◆ EXERCISE GOAL ◆
Transcribe exactly the first line of the listing below and each line that follows it, ending with the line that contains "You are a computer-use agent. The height", and omit the remainder.

◆ EXERCISE INPUTS ◆
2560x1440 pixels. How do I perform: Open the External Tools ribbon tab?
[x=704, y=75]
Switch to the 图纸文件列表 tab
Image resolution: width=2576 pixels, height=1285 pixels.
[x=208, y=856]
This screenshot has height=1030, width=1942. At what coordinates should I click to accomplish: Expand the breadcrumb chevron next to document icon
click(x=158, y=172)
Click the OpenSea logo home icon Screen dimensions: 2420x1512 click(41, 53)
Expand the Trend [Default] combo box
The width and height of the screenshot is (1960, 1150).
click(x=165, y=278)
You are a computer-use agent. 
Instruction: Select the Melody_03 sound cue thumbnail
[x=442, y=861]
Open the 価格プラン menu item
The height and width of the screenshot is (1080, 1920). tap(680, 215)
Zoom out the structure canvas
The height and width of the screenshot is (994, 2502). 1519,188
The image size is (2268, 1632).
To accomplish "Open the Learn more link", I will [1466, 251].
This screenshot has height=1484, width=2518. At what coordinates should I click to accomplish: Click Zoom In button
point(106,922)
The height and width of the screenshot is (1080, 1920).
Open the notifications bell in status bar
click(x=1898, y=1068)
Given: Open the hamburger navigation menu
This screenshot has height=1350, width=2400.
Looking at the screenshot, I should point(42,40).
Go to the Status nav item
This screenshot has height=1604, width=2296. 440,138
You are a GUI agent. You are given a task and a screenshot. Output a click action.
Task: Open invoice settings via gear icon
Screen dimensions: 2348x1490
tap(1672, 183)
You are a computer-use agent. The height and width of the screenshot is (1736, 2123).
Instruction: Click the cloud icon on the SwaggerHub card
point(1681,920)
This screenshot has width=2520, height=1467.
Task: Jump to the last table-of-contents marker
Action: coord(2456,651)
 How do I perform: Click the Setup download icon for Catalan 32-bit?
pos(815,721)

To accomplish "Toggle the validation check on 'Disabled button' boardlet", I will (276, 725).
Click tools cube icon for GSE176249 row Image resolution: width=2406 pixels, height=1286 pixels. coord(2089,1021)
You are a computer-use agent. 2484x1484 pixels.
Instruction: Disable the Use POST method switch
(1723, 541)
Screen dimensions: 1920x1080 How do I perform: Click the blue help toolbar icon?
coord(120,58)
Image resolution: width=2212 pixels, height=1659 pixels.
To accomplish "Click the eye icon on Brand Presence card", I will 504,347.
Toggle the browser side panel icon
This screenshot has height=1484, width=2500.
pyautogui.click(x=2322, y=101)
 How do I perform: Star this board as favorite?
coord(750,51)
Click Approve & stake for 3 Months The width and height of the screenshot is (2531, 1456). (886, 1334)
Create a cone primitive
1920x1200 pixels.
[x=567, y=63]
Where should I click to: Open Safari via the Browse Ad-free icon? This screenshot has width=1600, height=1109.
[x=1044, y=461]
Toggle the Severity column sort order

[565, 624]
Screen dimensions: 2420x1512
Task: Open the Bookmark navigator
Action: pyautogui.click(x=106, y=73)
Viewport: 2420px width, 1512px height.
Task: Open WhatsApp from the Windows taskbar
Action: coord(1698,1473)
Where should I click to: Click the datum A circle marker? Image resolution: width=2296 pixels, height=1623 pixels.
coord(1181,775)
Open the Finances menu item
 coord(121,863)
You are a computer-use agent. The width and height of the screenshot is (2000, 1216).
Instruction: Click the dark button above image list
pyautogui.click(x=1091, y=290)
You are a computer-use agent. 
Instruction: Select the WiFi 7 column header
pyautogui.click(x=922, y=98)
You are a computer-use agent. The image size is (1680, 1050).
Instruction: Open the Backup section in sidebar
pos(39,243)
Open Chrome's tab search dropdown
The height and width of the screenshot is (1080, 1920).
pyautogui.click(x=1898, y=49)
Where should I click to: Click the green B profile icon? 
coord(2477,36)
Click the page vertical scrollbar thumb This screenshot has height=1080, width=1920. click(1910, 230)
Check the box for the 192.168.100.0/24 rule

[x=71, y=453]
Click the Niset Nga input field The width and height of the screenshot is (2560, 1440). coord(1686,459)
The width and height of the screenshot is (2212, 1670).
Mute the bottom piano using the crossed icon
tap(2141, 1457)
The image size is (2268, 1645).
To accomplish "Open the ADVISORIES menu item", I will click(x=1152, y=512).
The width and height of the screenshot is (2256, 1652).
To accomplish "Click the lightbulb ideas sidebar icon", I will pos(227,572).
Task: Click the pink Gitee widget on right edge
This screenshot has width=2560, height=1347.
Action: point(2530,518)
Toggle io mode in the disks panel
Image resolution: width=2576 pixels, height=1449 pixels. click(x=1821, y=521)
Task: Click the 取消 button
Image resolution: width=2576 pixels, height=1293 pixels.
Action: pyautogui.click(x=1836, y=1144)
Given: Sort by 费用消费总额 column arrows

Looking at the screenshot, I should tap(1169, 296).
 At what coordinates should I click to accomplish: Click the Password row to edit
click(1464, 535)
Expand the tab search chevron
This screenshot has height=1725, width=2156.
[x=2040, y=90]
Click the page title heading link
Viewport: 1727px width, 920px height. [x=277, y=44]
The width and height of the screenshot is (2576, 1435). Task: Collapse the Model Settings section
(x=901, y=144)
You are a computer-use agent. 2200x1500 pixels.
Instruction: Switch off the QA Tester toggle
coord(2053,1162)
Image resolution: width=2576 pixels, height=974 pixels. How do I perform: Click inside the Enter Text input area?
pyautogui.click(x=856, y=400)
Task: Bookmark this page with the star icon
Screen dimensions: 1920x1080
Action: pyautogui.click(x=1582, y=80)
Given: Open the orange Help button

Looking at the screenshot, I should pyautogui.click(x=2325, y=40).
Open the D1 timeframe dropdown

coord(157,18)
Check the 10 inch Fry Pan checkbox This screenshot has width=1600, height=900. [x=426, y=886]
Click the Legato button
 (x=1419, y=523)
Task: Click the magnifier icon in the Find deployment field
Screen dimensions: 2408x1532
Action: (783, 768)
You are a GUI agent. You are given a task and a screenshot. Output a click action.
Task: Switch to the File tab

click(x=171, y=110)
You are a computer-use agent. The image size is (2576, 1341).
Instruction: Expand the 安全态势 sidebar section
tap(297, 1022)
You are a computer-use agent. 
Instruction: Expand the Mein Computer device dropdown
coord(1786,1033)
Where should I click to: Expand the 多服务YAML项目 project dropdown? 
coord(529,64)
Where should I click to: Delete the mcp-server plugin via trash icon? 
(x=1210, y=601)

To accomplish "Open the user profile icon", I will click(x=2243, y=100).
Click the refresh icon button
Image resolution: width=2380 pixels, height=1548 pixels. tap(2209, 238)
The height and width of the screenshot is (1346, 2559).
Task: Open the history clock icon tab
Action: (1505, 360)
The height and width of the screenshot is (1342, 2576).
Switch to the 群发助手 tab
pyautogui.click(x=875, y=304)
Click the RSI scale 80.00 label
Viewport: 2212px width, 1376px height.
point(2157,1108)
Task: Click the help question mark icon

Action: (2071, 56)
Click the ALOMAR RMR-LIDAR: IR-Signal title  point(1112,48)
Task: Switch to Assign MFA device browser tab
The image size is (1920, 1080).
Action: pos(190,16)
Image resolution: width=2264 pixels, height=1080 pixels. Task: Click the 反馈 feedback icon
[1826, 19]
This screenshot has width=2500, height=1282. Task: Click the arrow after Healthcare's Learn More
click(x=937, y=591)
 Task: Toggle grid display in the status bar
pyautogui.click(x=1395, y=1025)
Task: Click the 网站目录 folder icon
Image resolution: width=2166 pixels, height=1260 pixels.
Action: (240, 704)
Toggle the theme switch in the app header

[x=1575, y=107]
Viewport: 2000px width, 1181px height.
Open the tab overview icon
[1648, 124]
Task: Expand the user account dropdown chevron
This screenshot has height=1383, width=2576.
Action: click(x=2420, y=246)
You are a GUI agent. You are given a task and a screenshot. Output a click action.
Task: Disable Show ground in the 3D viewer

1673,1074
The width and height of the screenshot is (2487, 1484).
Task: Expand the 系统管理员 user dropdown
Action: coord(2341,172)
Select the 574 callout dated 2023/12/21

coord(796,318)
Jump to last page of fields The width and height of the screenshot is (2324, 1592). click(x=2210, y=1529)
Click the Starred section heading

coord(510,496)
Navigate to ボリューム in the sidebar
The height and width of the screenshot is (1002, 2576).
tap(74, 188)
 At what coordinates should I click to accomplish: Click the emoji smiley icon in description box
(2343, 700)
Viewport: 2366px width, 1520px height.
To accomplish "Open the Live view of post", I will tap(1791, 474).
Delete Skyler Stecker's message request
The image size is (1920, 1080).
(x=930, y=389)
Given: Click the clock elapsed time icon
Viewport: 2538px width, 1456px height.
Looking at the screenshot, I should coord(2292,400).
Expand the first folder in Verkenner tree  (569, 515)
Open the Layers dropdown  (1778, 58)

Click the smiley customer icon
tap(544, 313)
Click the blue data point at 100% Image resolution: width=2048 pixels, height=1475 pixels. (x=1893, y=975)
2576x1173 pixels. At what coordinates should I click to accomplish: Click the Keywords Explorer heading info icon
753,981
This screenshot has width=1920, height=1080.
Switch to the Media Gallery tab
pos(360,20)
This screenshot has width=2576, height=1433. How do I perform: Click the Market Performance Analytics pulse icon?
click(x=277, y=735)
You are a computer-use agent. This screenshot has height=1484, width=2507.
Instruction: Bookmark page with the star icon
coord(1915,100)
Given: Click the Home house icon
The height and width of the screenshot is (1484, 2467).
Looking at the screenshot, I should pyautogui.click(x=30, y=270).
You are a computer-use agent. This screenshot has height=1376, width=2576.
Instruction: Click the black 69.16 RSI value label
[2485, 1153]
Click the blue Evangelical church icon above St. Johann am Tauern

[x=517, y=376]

◆ COMPLETED TASK ◆
2560x1440 pixels. How do I perform: Open the External Tools ribbon tab?
[x=704, y=75]
Switch to the 图纸文件列表 tab
Image resolution: width=2576 pixels, height=1285 pixels.
[x=208, y=856]
This screenshot has height=1030, width=1942. At what coordinates should I click to accomplish: Expand the breadcrumb chevron next to document icon
click(x=158, y=172)
Click the OpenSea logo home icon Screen dimensions: 2420x1512 click(41, 53)
Expand the Trend [Default] combo box
The width and height of the screenshot is (1960, 1150).
click(x=165, y=278)
You are a computer-use agent. 
Instruction: Select the Melody_03 sound cue thumbnail
[x=442, y=861]
Open the 価格プラン menu item
The height and width of the screenshot is (1080, 1920). tap(680, 215)
Zoom out the structure canvas
The height and width of the screenshot is (994, 2502). 1519,188
The image size is (2268, 1632).
To accomplish "Open the Learn more link", I will [1466, 251].
This screenshot has height=1484, width=2518. At what coordinates should I click to accomplish: Click Zoom In button
point(106,922)
The height and width of the screenshot is (1080, 1920).
Open the notifications bell in status bar
click(x=1898, y=1068)
Given: Open the hamburger navigation menu
This screenshot has height=1350, width=2400.
Looking at the screenshot, I should point(42,40).
Go to the Status nav item
This screenshot has height=1604, width=2296. 440,138
You are a GUI agent. You are given a task and a screenshot. Output a click action.
Task: Open invoice settings via gear icon
Screen dimensions: 2348x1490
tap(1672, 183)
You are a computer-use agent. The height and width of the screenshot is (1736, 2123).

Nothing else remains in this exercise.